Stored records

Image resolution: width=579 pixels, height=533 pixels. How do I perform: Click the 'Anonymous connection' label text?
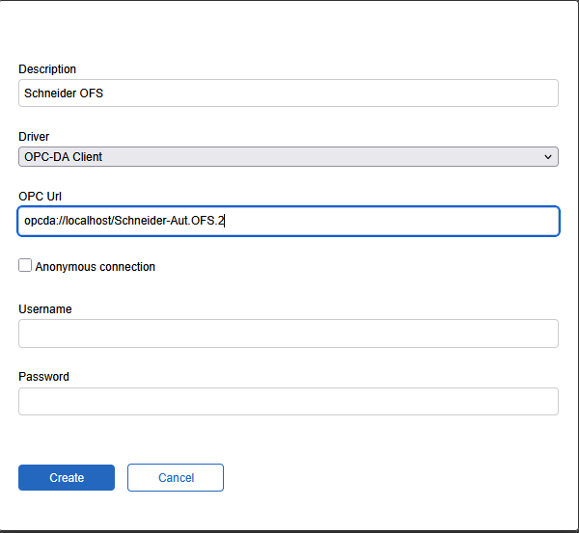click(x=95, y=267)
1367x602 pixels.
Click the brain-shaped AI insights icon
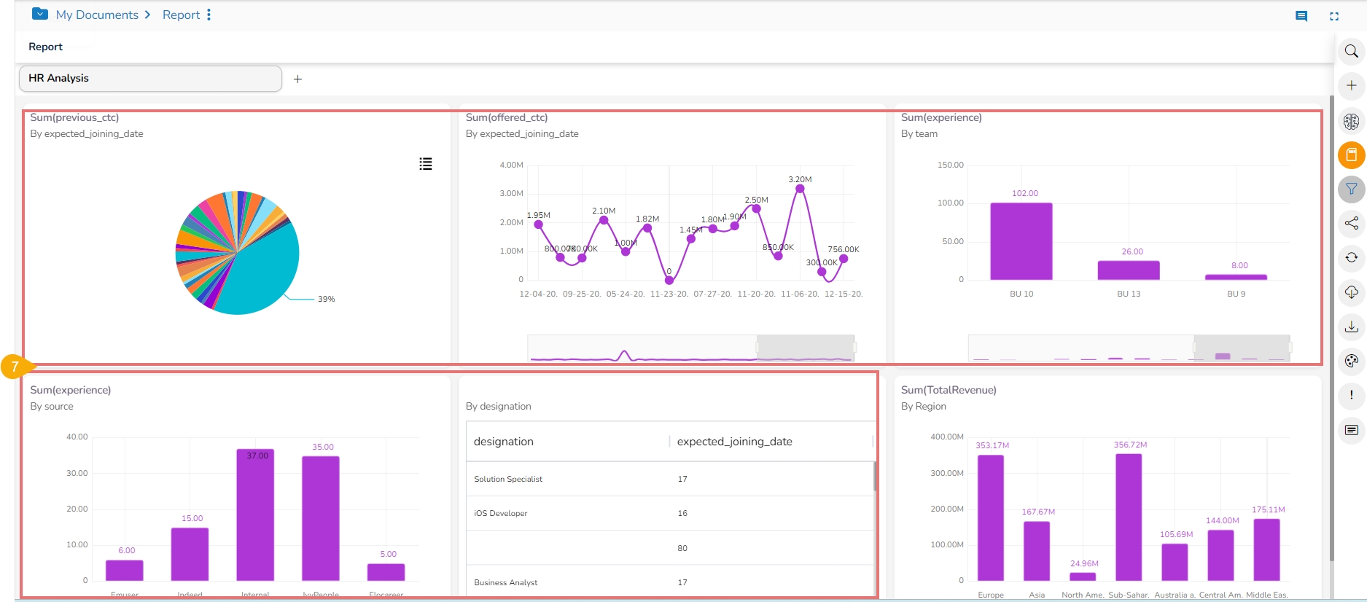pyautogui.click(x=1351, y=121)
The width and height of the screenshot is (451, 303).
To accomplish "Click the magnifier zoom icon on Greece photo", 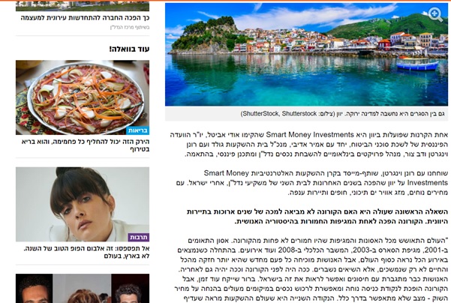I will tap(435, 14).
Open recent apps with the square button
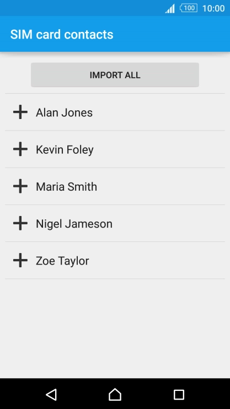The image size is (230, 409). [179, 395]
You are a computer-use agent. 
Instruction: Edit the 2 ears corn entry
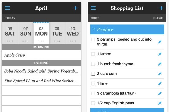coord(160,74)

_WORK REQUIRED_
Once the line containing "Open recent apps with the square button" has been found, write out exactly that line and each one after it through the end of the data, leaving out every picture.

_OUTPUT OF THE TASK_
Open recent apps with the square button
The image size is (230, 409). [179, 395]
You are a computer-use agent. 
Instruction: Edit the 2 ears corn entry
coord(160,74)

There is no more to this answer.